Pour les grands prêtres de l’euro, la Grèce « a vécu jusqu’en 2009 dans une sorte d’indolence coupable jusqu’à ce que les marchés, censeurs justes et impitoyables, réveillent les Hellènes et les appellent à expier leurs fautes. Le FMI et les Européens sont alors venus au secours des Grecs avec bienveillance, en leur prêtant les sommes nécessaires à leur sauvetage, mais, évidemment, en leur imposant, pour leur propre bien, des réformes destinées à les protéger, à l’avenir, de telles crises. » (1) L’étape suivante consiste dans la mise en place d’un plan en deux phases afin d’aboutir avant 2025 à une véritable union économique, financière, budgétaire et politique.
C’était sans compter la victoire électorale d’Aléxis Tsipras, début 2015, bien décidé à respecter le mandat confié par le peuple. Pour que le mécanisme du bouc émissaire fonctionne, il faut, en effet, que la victime soit consentante et finisse par reconnaître sa culpabilité : ce qu’ont fait ses prédécesseurs à la tête du gouvernement, mais que refusera Aléxis Tsipras. En avril, le Parlement grec crée un Comité sur la vérité concernant la dette grecque. Son rapport, rendu public le 18 juin, montre, sans minimiser la responsabilité de l’État grec dans le déficit, notamment à travers ses dépenses militaires supérieures à 3 % du PIB, que la dette - qui repose essentiellement sur un transfert de la dette privée (des banques) vers la dette publique et sur les politiques d’austérité - est contraire aux droits de l’homme, « illégale, illégitime et odieuse », que les créanciers, ainsi que leurs complices, pourraient être traduits devant la Cours de justice de l’Union européenne et la Cour internationale de justice.
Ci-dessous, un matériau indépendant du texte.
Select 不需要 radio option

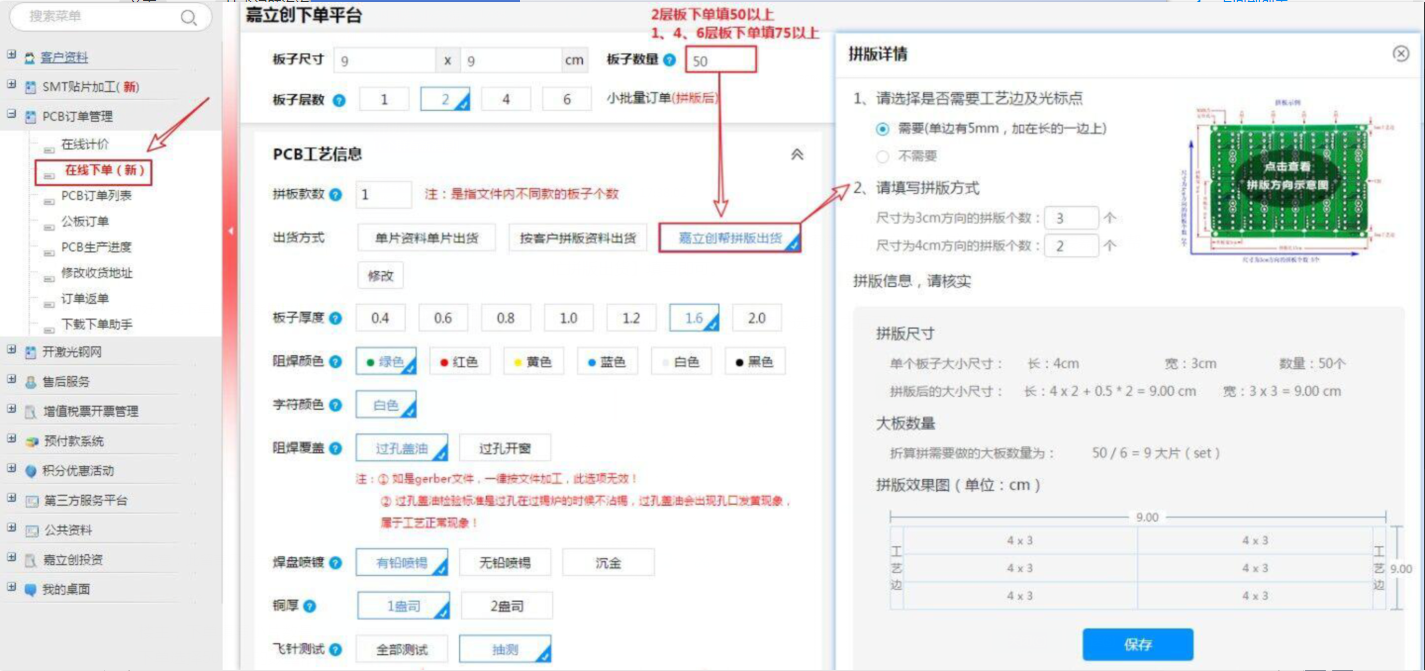pos(882,156)
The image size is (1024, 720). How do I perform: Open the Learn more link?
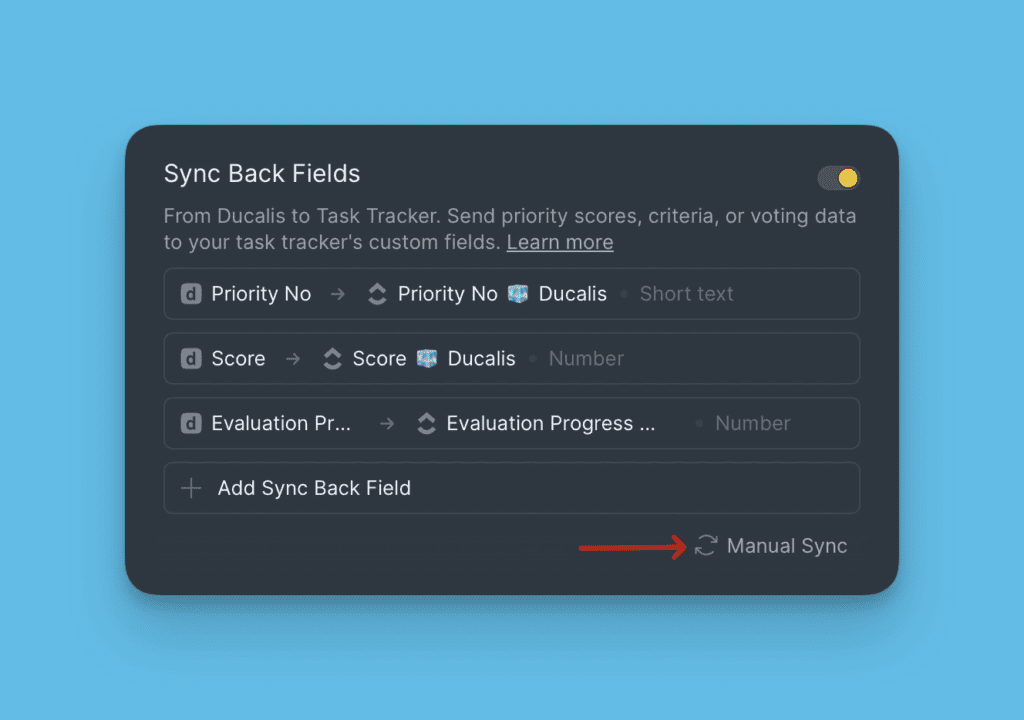point(560,242)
Cette crise, quelle que soit son issue, devrait faire prendre conscience aux dirigeants européens de la nécessité de renoncer à la monnaie unique, qui profite uniquement à l’Allemagne et aux pays qui ont atteint le même niveau de développement, ainsi qu’aux financiers et aux rentiers, pour définir les contours d’une monnaie commune, plus respectueuse de la diversité des pays de l’Union et des peuples qui la composent.